Just a couple of hundred yards away from the open-topped Nympsfield Long Barrow, tucked away from the crowds in woodland in a quiet corner of Coaley Peak, is something that represents the coming of a whole new age to Gloucestershire – the Bronze Age.

Soldier’s Grave is a round barrow – and more specifically a type known as a bowl barrow – which is a type of funerary monument that has become synonymous with Bronze Age Britain. Unlike the communal tombs of the Neolithic, these new mounds tended to be built as a resting place for just one individual or a very small number of people. However, what makes Soldier’s Grave particularly special is that despite being Bronze Age in style, it is much more Neolithic in substance, with the remains of between 28 and 44 individuals having been discovered in the tomb. Early Bronze Age pottery was also discovered here and so it is thought that the barrow may provide a very rare example of transition between the two ages.

Soldier’s Grave

A short walk along the Cotswold Way from Coaley Peak, through some stunning woodland, lies one of the great centres of power of Iron Age Gloucestershire – Uley Bury Hillfort. Occupied from approximately 300BC – 100AD, Uley Bury sits on a spur of the Cotswold escarpment, with a double layer of ramparts built into the steep slopes that surround the settlement area. With these ramparts enclosing an area of around 32 acres, Uley Bury might be described as an ancient town.

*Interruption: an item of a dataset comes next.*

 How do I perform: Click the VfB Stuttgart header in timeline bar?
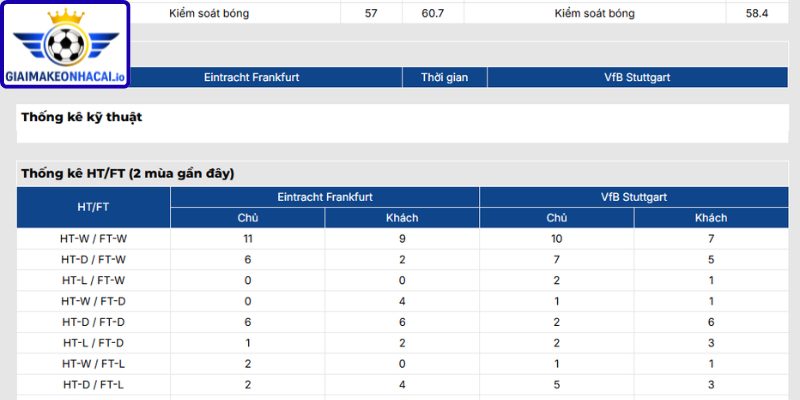637,78
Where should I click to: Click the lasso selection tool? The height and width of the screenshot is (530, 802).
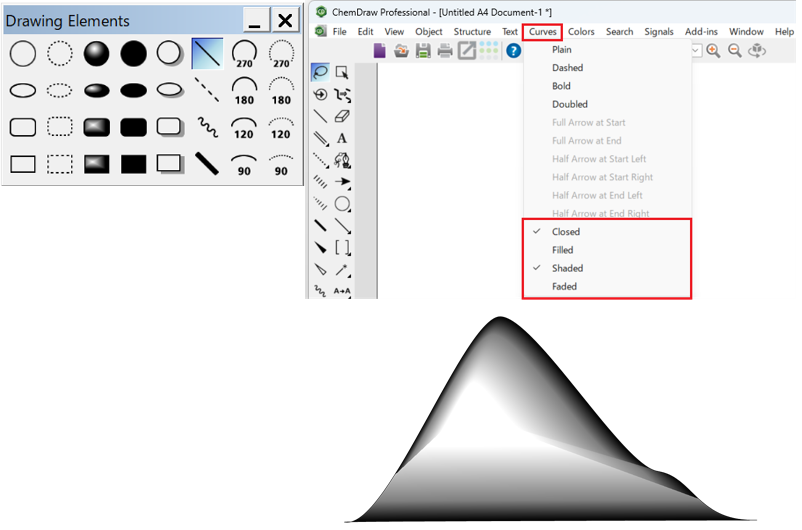point(320,72)
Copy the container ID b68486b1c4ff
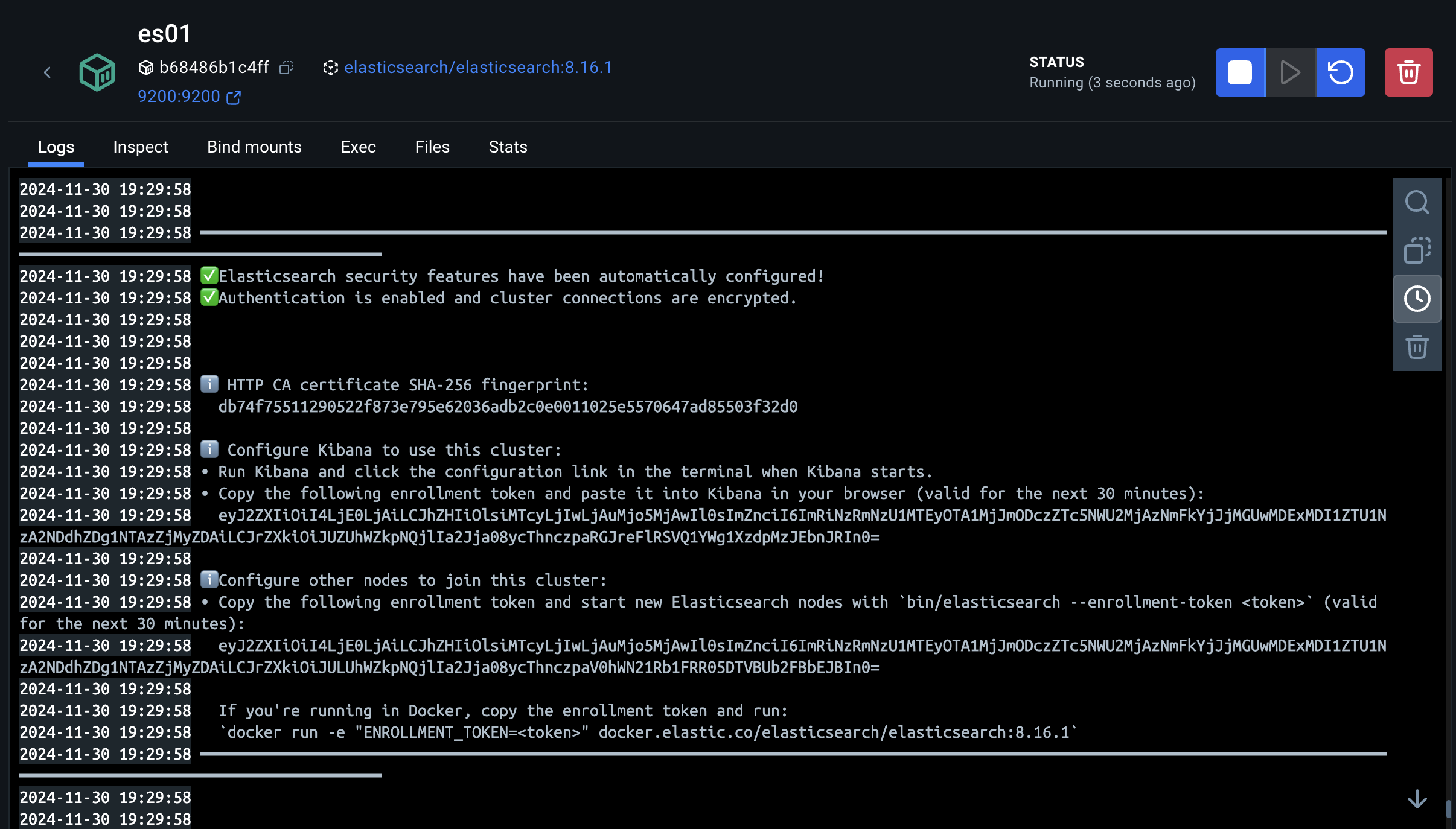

Although inaccessible today, the vast flat interior is clearly visible at many points as you circumnavigate the fort and offers a real hint of how significant a settlement this place once was.

Uley Bury

Historic England’s website tells of a range of discoveries made here during excavation works carried out ahead of the laying of pipelines. As well as uncovering a crouched burial, the works “indicated one of the entrances was turf and timber lined with a metalled road and produced Iron Age pottery, shale armlets, a glass bead, a bronze ring headed pin and two Iron Age currency bars”. The presence of over 2000 flint artefacts also indicates that Uley Bury was an important place as far back as Neolithic times.

Uley Bury

The vast open field that was once the bustling Iron Age settlement of Uley Bury provides a reminder that nothing is permanent. What to us is now a place for a Sunday dog walk would once have been the very centre of potentially hundreds of people’s worlds – a place to laugh, cry, love and live and everything in between. However, whilst the hillfort provides us with a glimpse of the lives of those ancient Gloucestershire residents, it’s the long barrows – which would have been considered ancient even by the hillfort’s inhabitants – that provide us with perhaps the greatest connection to them. It’s as if, in some sense, the place still belongs to them and that by entering it you temporarily leave your world behind and become part of theirs.

Some ancient places just feel more alive than others – and none more so than the ones that belong to the dead.